US-Mexico Trade Talks to Resume

July 24, 1992

IS this the ninth or will there extra innings?

The question hangs over the chief negotiators as they gather here this weekend for yet another round of talks on the North American Free Trade Agreement (NAFTA).

If President Bush wants NAFTA in his pocket before the November presidential elections, the United States, Mexican, and Canadian trade ministers have to sign the pact by Aug. 5. US law mandates a 90-day review period before Mr. Bush can sign off on NAFTA. But the treaty would not go into effect unless the US Congress ratifies it, which is not likely to occur until early next year.

"There's really no pressure to sign it now unless Bush sees some sort of electoral advantage," says Sydney Weintraub, a specialist in US-Mexico relations at the University of Texas, Austin.

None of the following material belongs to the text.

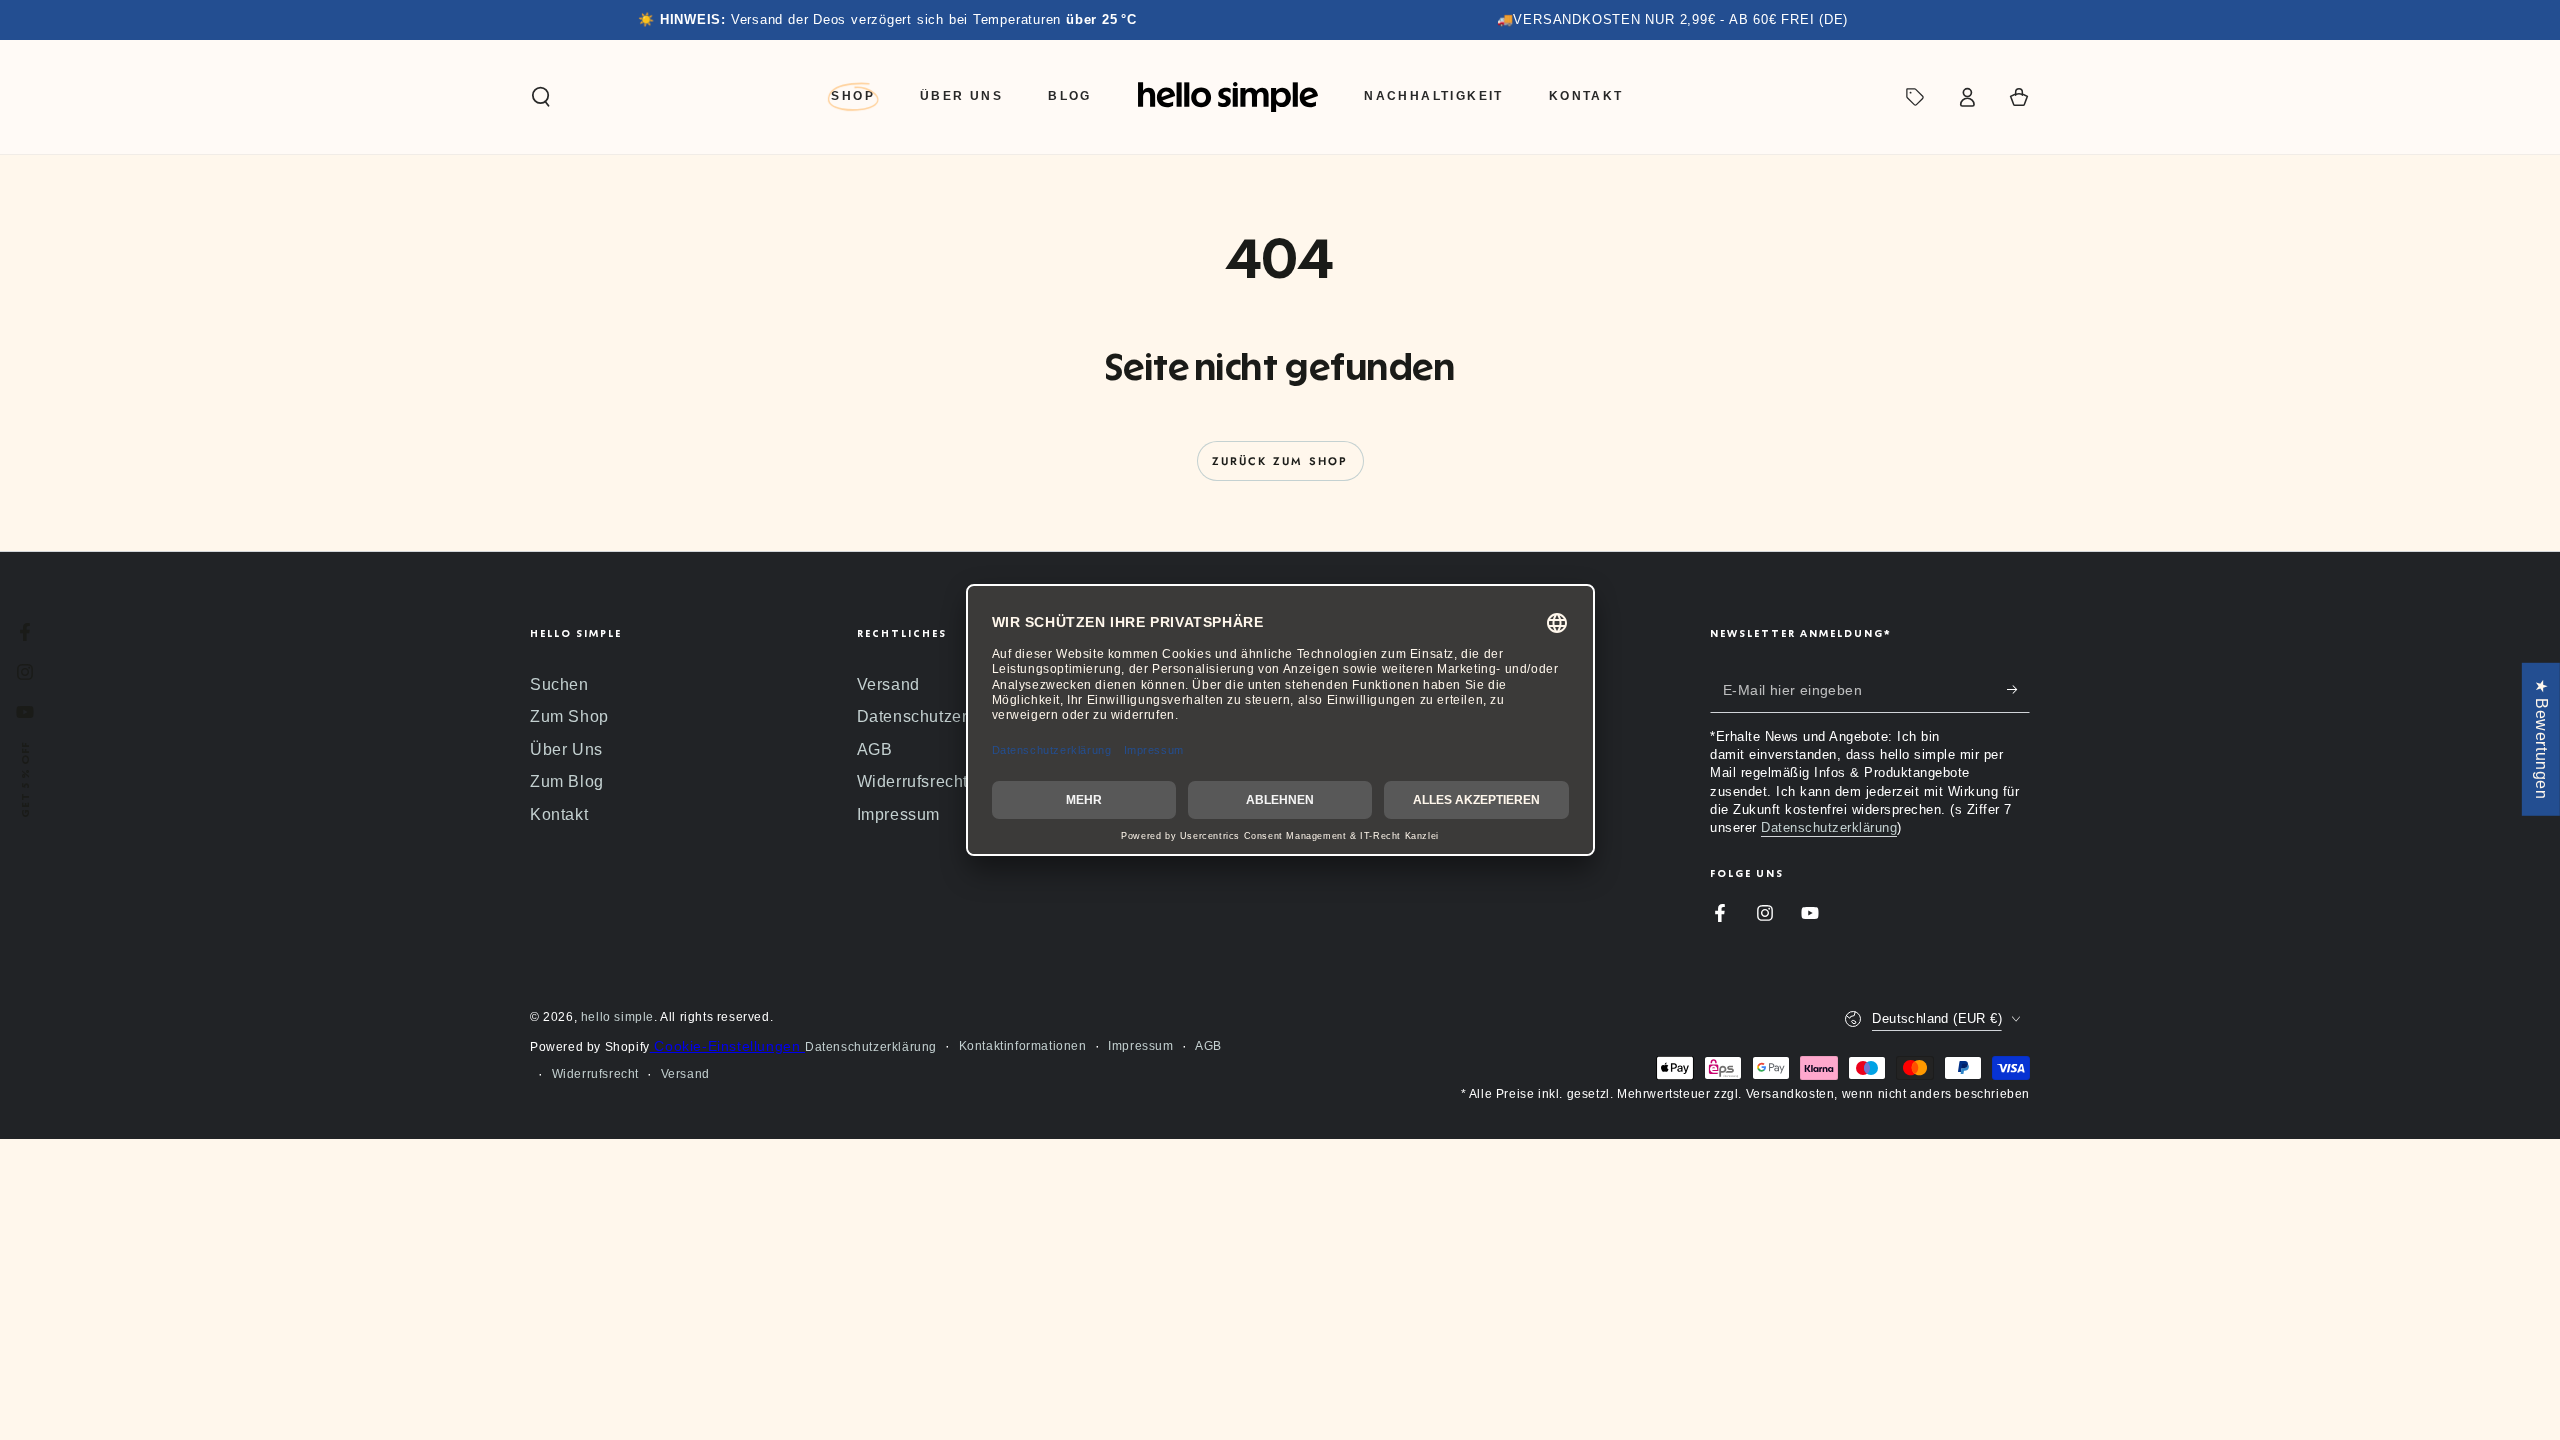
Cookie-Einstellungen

But apparently Bush does see NAFTA as an advantage. At his meeting with President Carlos Salinas de Gortari at the major-league baseball All-Star game, Bush said the talks were in the ninth inning. At their convention next month, Republicans are expected to emphasize the jobs created by growing US exports, particularly to Mexico, under the Bush administration. Bush initiative

"NAFTA is one of Bush's major foreign policy initiatives. I think he'd like to be able to claim credit for it before the elections," says Doris Meissner, a Mexico expert at the Carnegie Endowment for International Peace in Washington.

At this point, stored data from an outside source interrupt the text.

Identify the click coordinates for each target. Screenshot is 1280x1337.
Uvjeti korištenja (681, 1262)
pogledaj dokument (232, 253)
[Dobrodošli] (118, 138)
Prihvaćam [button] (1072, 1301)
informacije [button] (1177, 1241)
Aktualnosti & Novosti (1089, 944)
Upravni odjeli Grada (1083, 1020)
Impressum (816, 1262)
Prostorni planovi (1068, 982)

But Mexican sources close to the talks indicate they are in no hurry to make this the last meeting. This may be a negotiating ploy. But the Mexican team is undoubtedly more relaxed with Ross Perot out of the presidential race. Mr. Perot opposed NAFTA, arguing that it would hurt US manufacturers. Since Gov. Bill Clinton supports NAFTA, there is less pressure to cut a deal.

Canadian Trade Minister Michael Wilson also indicated in a press conference this week that this may not be the last negotiating round. "We still have some difficult issues to deal with," Mr. Wilson warned.

For example, the 1988 US-Canada Free Trade Agreement defines a North American-made car as that with 50 percent of its value produced within the US or Canada. US automakers would like to boost local "rules of origin" to 65 or 70 percent. The Canadians and Mexicans prefer a lower figure so as not to discourage Japanese and European automakers from setting up factories on their soil.

Mexican auto-parts manufacturers would also like a longer lead time to build up their competitiveness before going head-to-head with the US and Canada.

In the politically sensitive energy arena, Mexico steadfastly refuses to allow foreign investment in oil production, exploration, refining, and retail gas sales. US interests in Mexico

US oil companies have pushed hard for an opening. In London this week, Mr. Salinas reiterated Mexico's stance against "risk-sharing contracts" but there are reports that Mexico is planning to allow performance contracts, giving foreign firms cash bonuses based on quantity and speed of oil extraction. It is not clear whether the US will back off from further demands.

Other issues to be resolved during the two days of talks include government purchasing rules, foreign-investment restrictions, and the contentious issue of how much tariff and quota protection Mexico will get (and for how long) for its core farm products such as basic grains, beans, and corn.